The Trust Deficit No CMO Is Measuring—And Why It’s About to Become a Crisis

Public trust in health systems is at a structural low. The data is in, the causes are documented, and most CMOs are managing a brand problem they aren’t measuring. Here’s the diagnostic they’re missing.
Before you message, diagnose.
Franklin Parrish, SBCMO Health Architecture

Public trust in health systems is at a structural low. The data is in, the causes are documented, and most CMOs are managing a brand problem they aren’t measuring. Here’s the diagnostic they’re missing.

There is a brand crisis building inside most health systems right now. It doesn’t show up in campaign performance reports. It doesn’t register on the patient satisfaction dashboard. It’s not in the NPS score or the quarterly brand tracker. But it is accumulating, quietly, in every community where a hospital has changed ownership without changing its relationship to the people it serves—and in every market where the gap between what the brand promises and what the community actually experiences has been allowed to widen.

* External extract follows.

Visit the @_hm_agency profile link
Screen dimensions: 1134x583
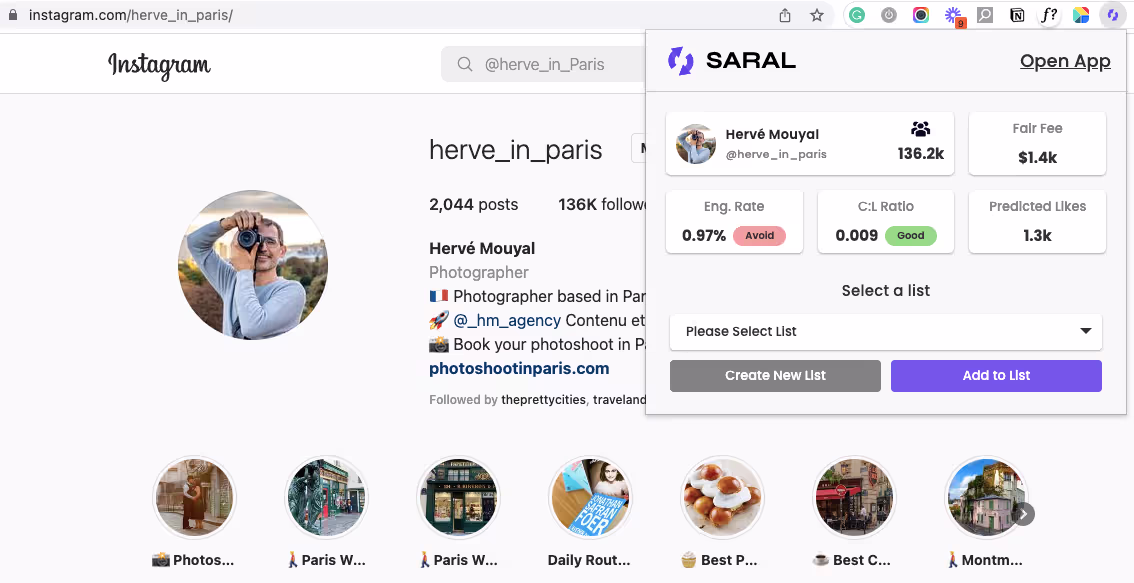507,320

Most CMOs aren’t measuring it. Some don’t know it exists. And the ones who sense it often don’t have the instrument to quantify it. That is the trust deficit—and it’s about to become the defining brand challenge in healthcare.

The Anger Has Shifted

For years, public frustration with healthcare was directed primarily at insurance companies—the denials, the premiums, the prior authorizations. Health systems largely escaped that anger by positioning themselves as the good guys: the caregivers, the healers, the community anchors.

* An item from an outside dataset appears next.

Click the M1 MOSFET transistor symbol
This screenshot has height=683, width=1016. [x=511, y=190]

That insulation is eroding. A May 6, 2026 Op-ed in the The New York Times drew a direct line between hospital consolidation and the financial anxiety now defining how Americans relate to healthcare. More than 1,300 hospital mergers since 2000. Twenty-one percent of hospital markets now effectively monopolistic. Two-thirds of Americans citing healthcare costs as their top financial worry—above groceries, fuel, and housing.

The anger is no longer abstract. It has an address. And in a growing number of markets, that address is the health system.

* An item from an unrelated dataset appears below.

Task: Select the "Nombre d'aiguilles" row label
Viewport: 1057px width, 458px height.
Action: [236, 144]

The Data CMOs Aren’t Citing

Two-thirds of Americans report that healthcare costs represent their single greatest financial worry. That statistic is not a consumer sentiment footnote. It is a structural brand reality for every health system operating in those communities.

When the institution that is supposed to care for you is also the source of your most acute financial anxiety, the brand relationship is fundamentally compromised—regardless of what the awareness campaign says. The CMO running a "your health, our mission" campaign in a market where the community is rationing care because they can’t afford the bill is not managing a messaging problem. They are managing a trust problem. Those are not the same thing, and they do not respond to the same solutions.

What the Mergers Left Behind

Consolidation didn’t just raise prices. It changed the nature of the relationship between health systems and the communities they serve. When a locally governed community hospital becomes a facility in a regional system, something shifts—in governance, in accountability, in the daily evidence that the institution exists for the people nearby rather than for a balance sheet somewhere else.

Most acquiring health systems addressed the operational integration. Almost none addressed the community trust integration. The result is a backlog of communities carrying quiet narratives about their health system—narratives that shape patient acquisition, physician referral patterns, and workforce retention in ways that don’t appear on any standard dashboard.

The trust deficit from consolidation is not a soft problem. It is a measurable, compounding structural condition—and in most systems, it is going unmeasured.

The Measurement Gap

Here is what most health system brand strategies are missing: a diagnostic instrument that measures community trust at the psychographic level—not what people say in a survey, but the motivational architecture that determines how they actually make decisions about healthcare.

Demographic data tells you who your community is biologically and economically. It tells you nothing about whether they trust you, why they chose a competitor, what archetype is driving their healthcare decisions, or what evidence would change their relationship to your brand. A health system can have strong NPS scores and still be losing market share to a competitor that simply speaks to a psychographic segment the brand strategy has never acknowledged.

A psychographically-segmented, archetype-aligned brand engagement produced a 15.1% single-year market share gain for one health system—without increasing the media budget. The instrument changed. The community was understood differently. The message was built for who was actually there, not the demographic average. The result was categorically different.

The Diagnostic Response

The prescription for a trust deficit is not a better campaign. It is a better diagnostic. Understanding the psychographic architecture of the community—which archetypes are present, what they respond to, where the gaps are between what the brand signals and what the community expects—is the work that makes everything else more effective.

In markets shaped by consolidation, where the community’s relationship with the health system was disrupted by a transaction and never formally rebuilt, the diagnostic is not optional. It is the precondition for any activation that will actually move the dial.

The trust deficit is real. It is measurable. And it is recoverable—but only for health systems that are willing to look at what’s actually there before they decide what to say.